Palash01 · ‎02-06-2024

Hey @jcozar,

Thanks for bringing up your concerns, always happy to help 😁

Let's take a look at your concerns:

1. External Locations and Data Deletion:

If you delete a table in Unity Catalog that references an external location (e.g., Azure Storage Account), the data in the external location is NOT deleted. Unity Catalog only manages metadata, not the underlying data itself. The data remains in the external location until you manually delete it through the storage service's management interface or other tools.
If you don't use an external location and store the data directly in Unity Catalog tables, the data will indeed be deleted after 30 days of inactivity. This is due to Unity Catalog's automatic cleanup policies.

In a nutshell, the metadata is removed immediately. The underlying data is deleted asynchronously and permanently after 30 days. (You can find more details on this topic answered by @Retired_mod our community manager here Databricks Community - Permanently delete dropped table (Unity Catalog) )

2. Schema Paths and Management:

Unity Catalog managing paths in external locations can be convenient, but it's not always the best practice. Advantages include automatic path updates during schema changes and centralized metadata management.
Specifying custom paths provides more control and flexibility. You can define paths based on your specific needs and data organization logic. This might be more suitable if you have complex data structures or prefer manual control over file locations.

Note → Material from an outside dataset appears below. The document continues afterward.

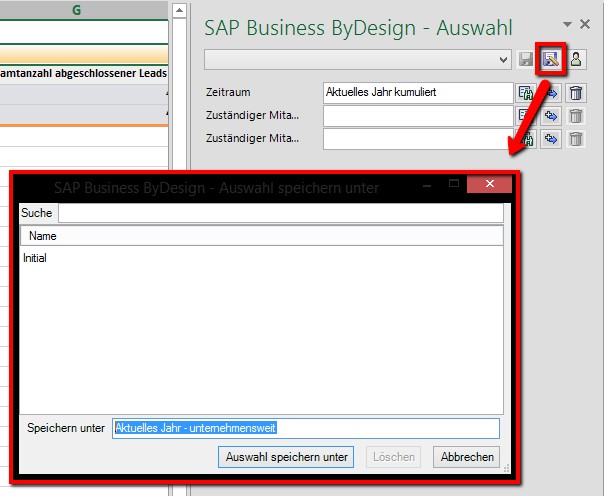The image size is (604, 496).
Task: Click the highlighted save-selection-as icon
Action: pos(551,60)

3. Delta File and Cloud files Format

This concern is a little unclear to me at this time but I'll try my best to answer, delta is a file format that has the same file extension as .parquet so when you load your bronze you use .parquet but at the same time while sharing the data between the layers through DLT Pipeline like bronze and silver we have cloud files think of this as data sharing between layers instead of reading and writing data at every layer. Take a look at this image , if you were looking for more details on file systems databricks can be found in the documentation. Please do follow up if I misunderstood this one!!

Recommendation:

For raw data (Delta files): Using an external location is always recommended, and Unity Catalog managing the paths is generally fine. This ensures data persistence and consistency with schema changes.
Consider your specific needs: If using custom paths simplifies your logic or provides more control, go for it. However, if Unity Catalog managing paths aligns with your organization and doesn't cause issues, it can be a convenient option.

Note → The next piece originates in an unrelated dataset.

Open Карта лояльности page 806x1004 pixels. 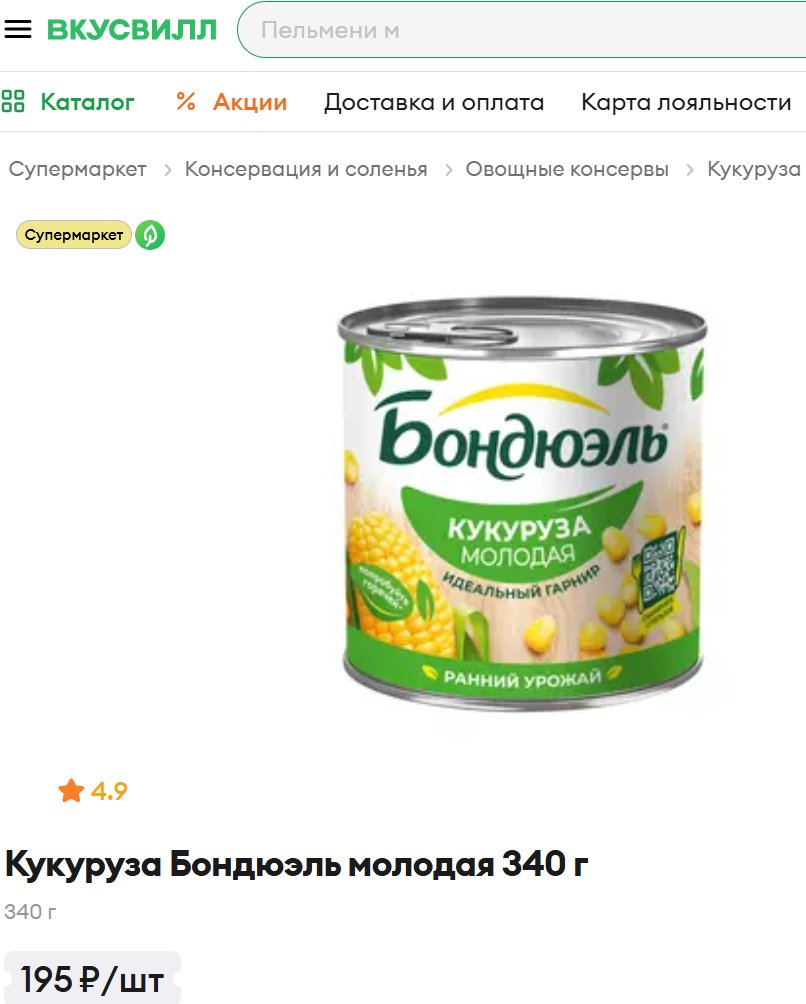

Ensure proper access control and security for your data, both in the Unity Catalog and the external location.
Evaluate your specific use case and team preferences when deciding between custom paths and Unity Catalog management.

Leave a like if this helps!

Leave a like if this helps! Kudos,
Palash

View solution in original post

Palash01 · ‎02-03-2024

Hey @jcozar

Let's address your questions about storing raw data and implementing a medallion architecture.

Storing Raw Data:

Delta Lake: Storing raw data as Delta Lake files in an external location (e.g., ADLS Gen2) is a good practice for reprocessing due to its schema evolution capabilities.
Cloudfiles format: While using cloudfiles format within Delta Lake isn't standard, it might be achievable with custom logic. However, consider if it adds unnecessary complexity compared to the benefits of native Delta Lake schema features.

Medallion Architecture Implementation:

Where to store:

External location: Storing raw, bronze, and silver tables externally is common as it separates data from computing and facilitates data lifecycle management.
Unity Catalog table: While possible, storing data directly in Unity Catalog tables isn't recommended due to performance and cost implications. Unity Catalog excels at metadata management, not data storage.

Workflow Options:

Standard workflow: Databricks offers standard Delta Lake pipelines for operations, including bronze and silver table creation. These pipelines leverage built-in Delta Lake features and simplify development.
DLT pipeline: You can create a custom DLT pipeline using Spark. Which can help you in monitoring and data sharing between the layers while loading it. DLT also gives you the capability of waiting and loading if your tables have dependencies on each other.

Addressing Your Approach:

Your approach to storing raw data in Delta Lake format is commendable. It allows for schema evolution and potential reprocessing.
Consider whether the cloud files format adds real value compared to Delta Lake schema features.
Storing tables in external locations is generally recommended.
Leveraging Databricks' standard DLT pipelines can save development time and effort.

Leave a like if this helps, followups are appreciated.

Leave a like if this helps! Kudos,
Palash

jcozar · ‎02-06-2024

Thank you @Palash01! I totally agree with you, but I would like to ask you for a little more detail in a couple of things, if you don't mind! 🙂

1. If I use external location for storage and I delete the table in Unity Catalog, is data deleted in external location (Azure Storage Account)? If I do not use external location I think data is deleted after 30 days.

2. If I use external location for a schema, and I create a table in that schema, the path in the external location is managed by Unity Catalog. Is it a good practice to leave Unity Catalog to manage paths, or is it better to specify custom paths?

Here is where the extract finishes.